Starting at the line that contains "The image size is (500, 868).", print each line exactly through the end of the listing. Skip any pictures and add nothing.

RECORDS:
------------------------------------

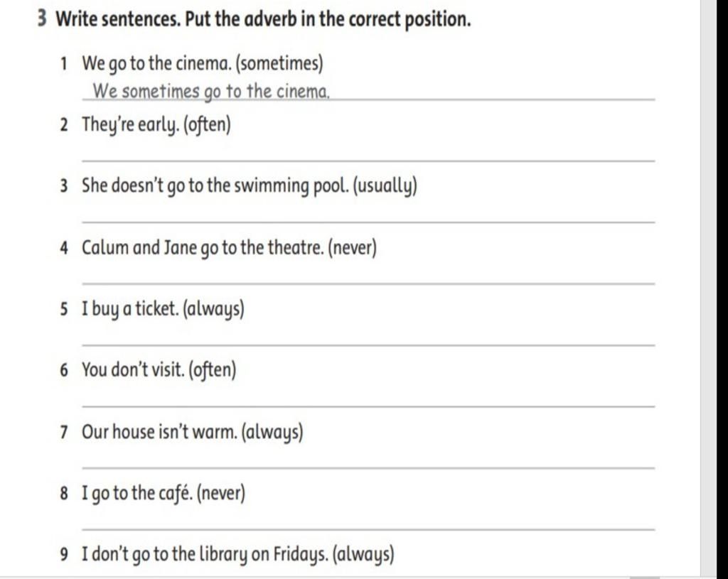Click the sentence "I go to the café. (never)"
The width and height of the screenshot is (728, 579).
click(x=164, y=494)
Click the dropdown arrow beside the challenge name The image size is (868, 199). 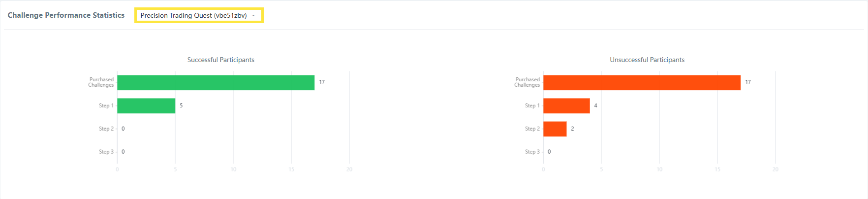coord(253,15)
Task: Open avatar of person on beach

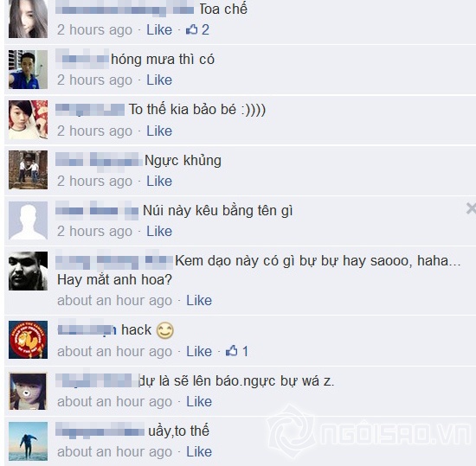Action: click(x=28, y=441)
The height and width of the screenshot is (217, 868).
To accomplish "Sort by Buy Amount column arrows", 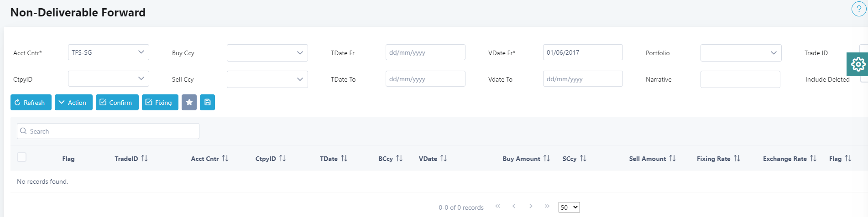I will click(x=547, y=158).
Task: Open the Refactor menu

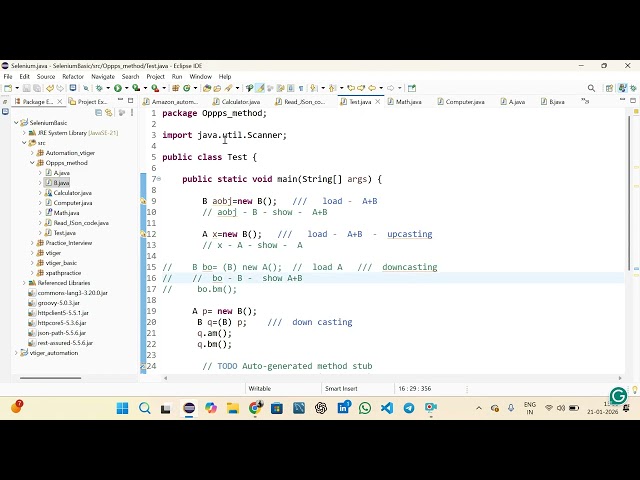Action: 73,76
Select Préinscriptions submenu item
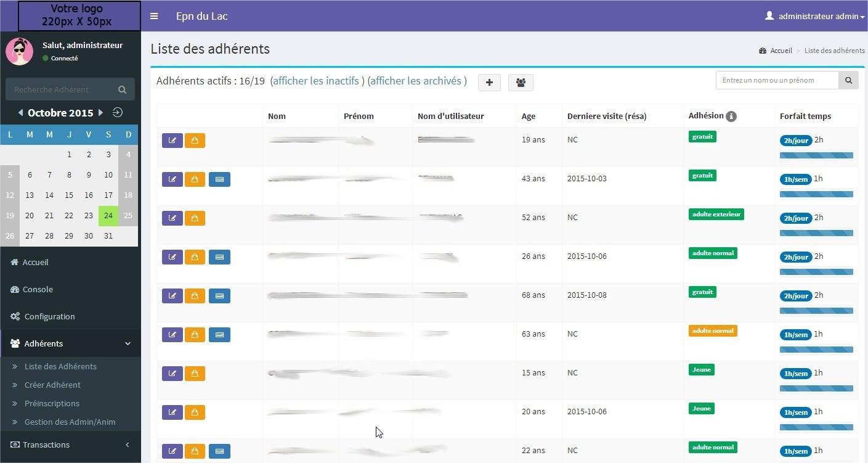The image size is (868, 463). [x=52, y=403]
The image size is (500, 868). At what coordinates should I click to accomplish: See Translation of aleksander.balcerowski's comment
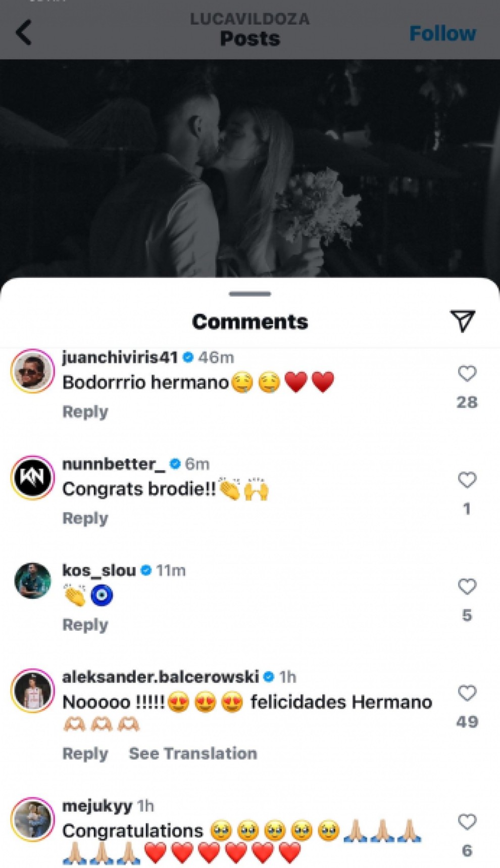[193, 753]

------------------------------------

SOLUTION:
The image size is (500, 868). At what coordinates should I click to accomplish: See Translation of aleksander.balcerowski's comment
[193, 753]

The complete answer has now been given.